If it were named for its preferred habitat, as are the pine warbler, saltmarsh sparrow and cactus wren, this bird might have been named the blackberry bunting. Such is its preference for weed fields and briar patches. But its sparkling color is its chief feature and so indigo bunting it is.
The female bunting is a study in beige, and her plainness is a key to identifying her. Wing bars and breast streaks often important field marks that help distinguish some birds from others, but on the female indigo bunting, these are faint.
The bird that’s most likely to be confused with the bunting is the blue grosbeak.

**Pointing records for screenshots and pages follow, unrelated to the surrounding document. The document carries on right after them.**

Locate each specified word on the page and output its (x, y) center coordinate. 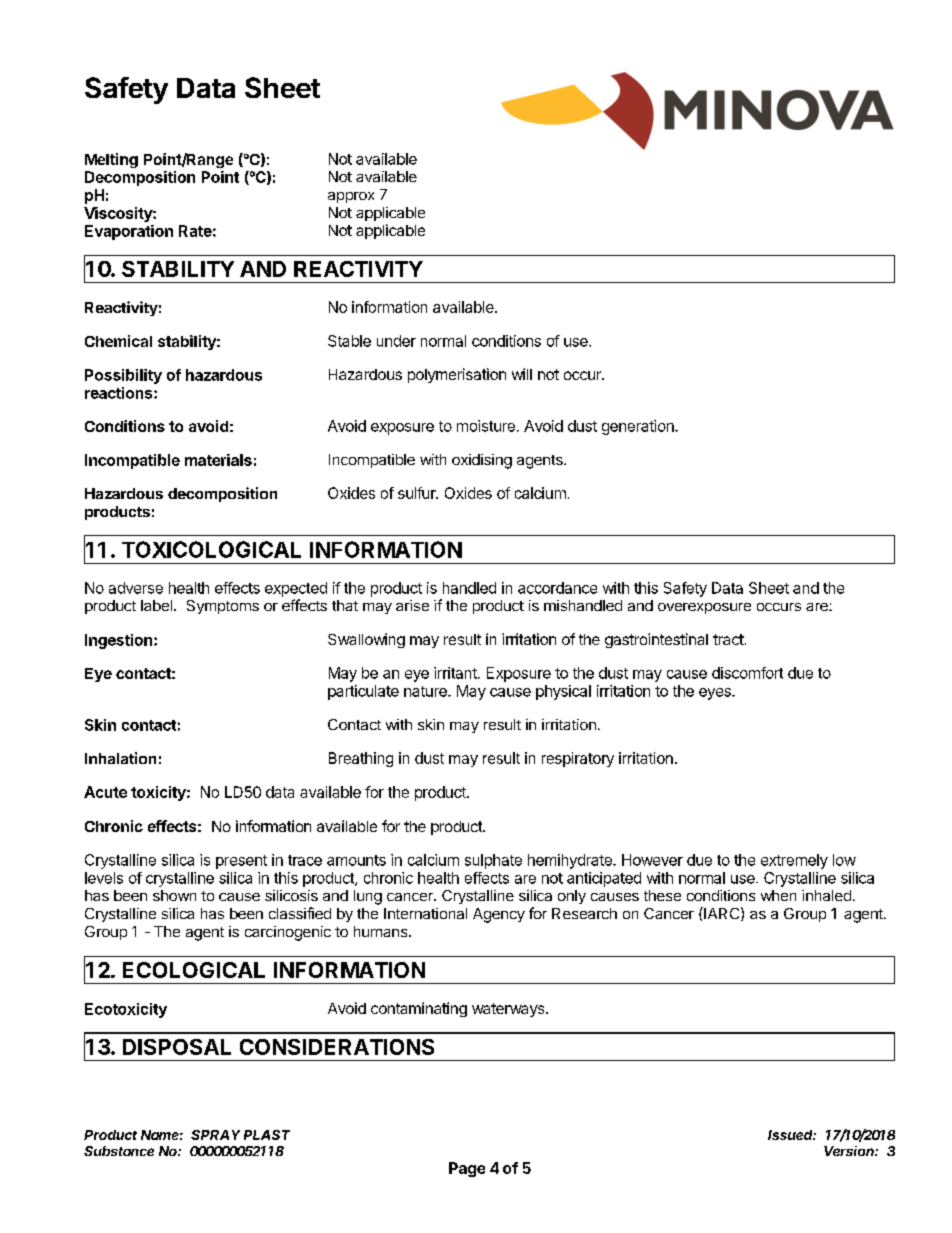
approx (351, 197)
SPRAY (215, 1135)
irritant (456, 673)
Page (467, 1169)
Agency (499, 915)
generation (639, 427)
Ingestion (118, 641)
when (778, 895)
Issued (790, 1135)
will (522, 374)
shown (174, 895)
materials (218, 460)
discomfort (747, 673)
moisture (486, 426)
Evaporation (129, 232)
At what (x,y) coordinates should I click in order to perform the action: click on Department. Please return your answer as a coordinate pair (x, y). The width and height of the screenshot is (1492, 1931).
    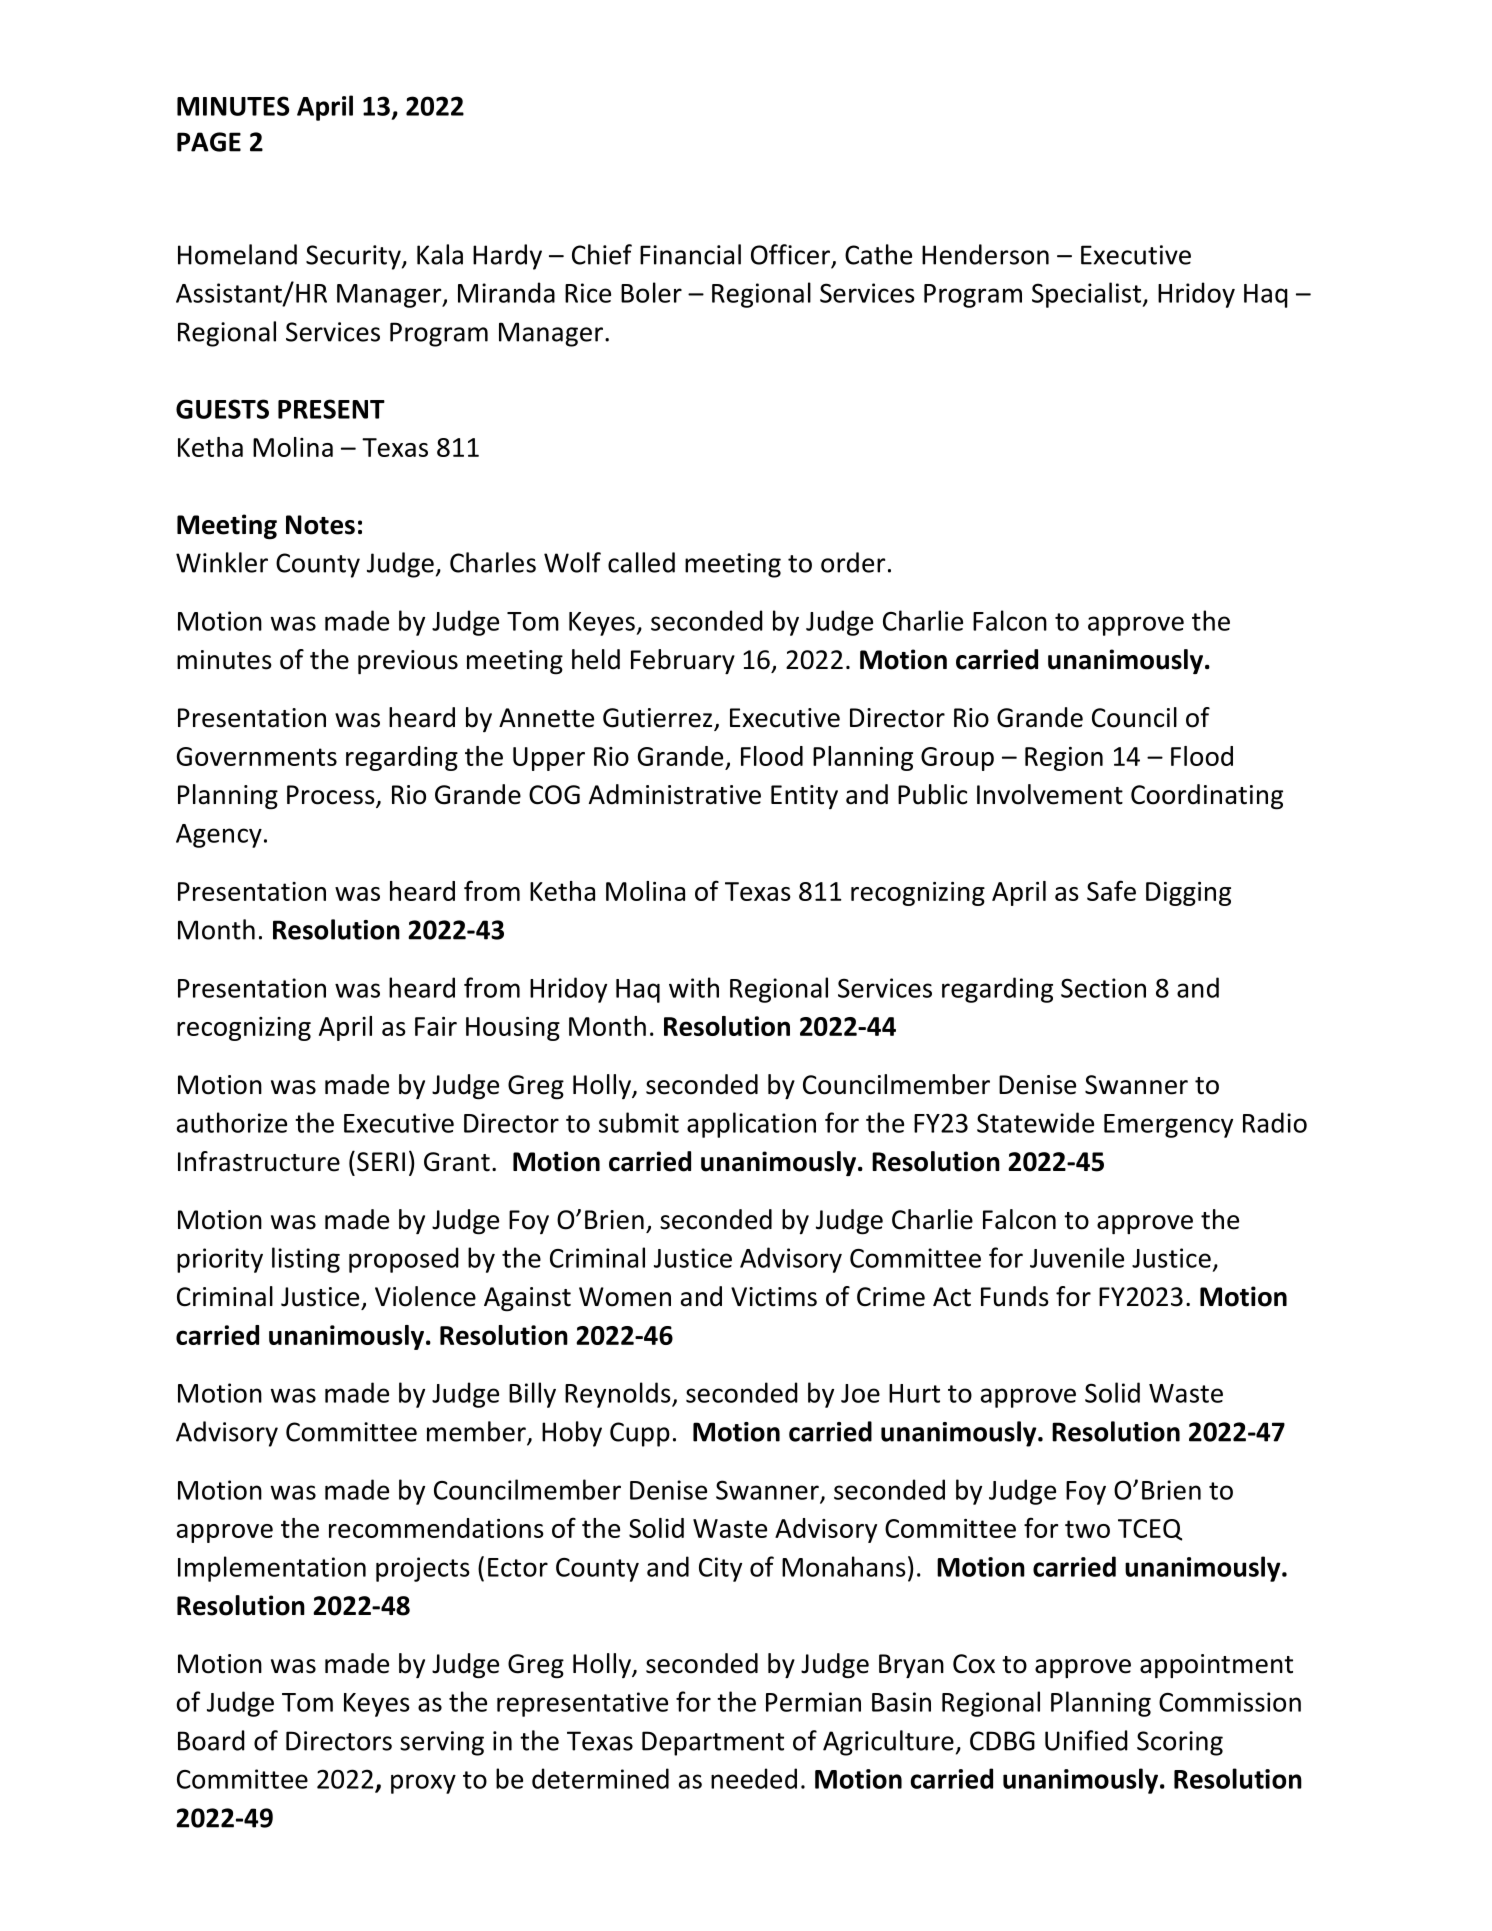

These two occupy the same habitat, and the grosbeak is a similar shade of blue; however, it wears a rust-colored wing bar that stands out against the blue and is twice the size of the bunting by weight.
This bird soon will travel a thousand miles to its wintering residence in Mexico, Belize or Cuba where it can be seen in numbers from a few to a thousand birds.
Indigo buntings reside in our area from late April through early October, so you have another month to see this bejeweled bird before it heads south.
Among the best places to find this bird are the Muddy Creek Greenway, the Yadkin River Nature Trail’s meadow at Tanglewood Park, and the fallow fields along Bethania’s Black Walnut Bottoms Trail.
Other birds that are common in this habitat are the goldfinch, song sparrow, towhee and common yellowthroat.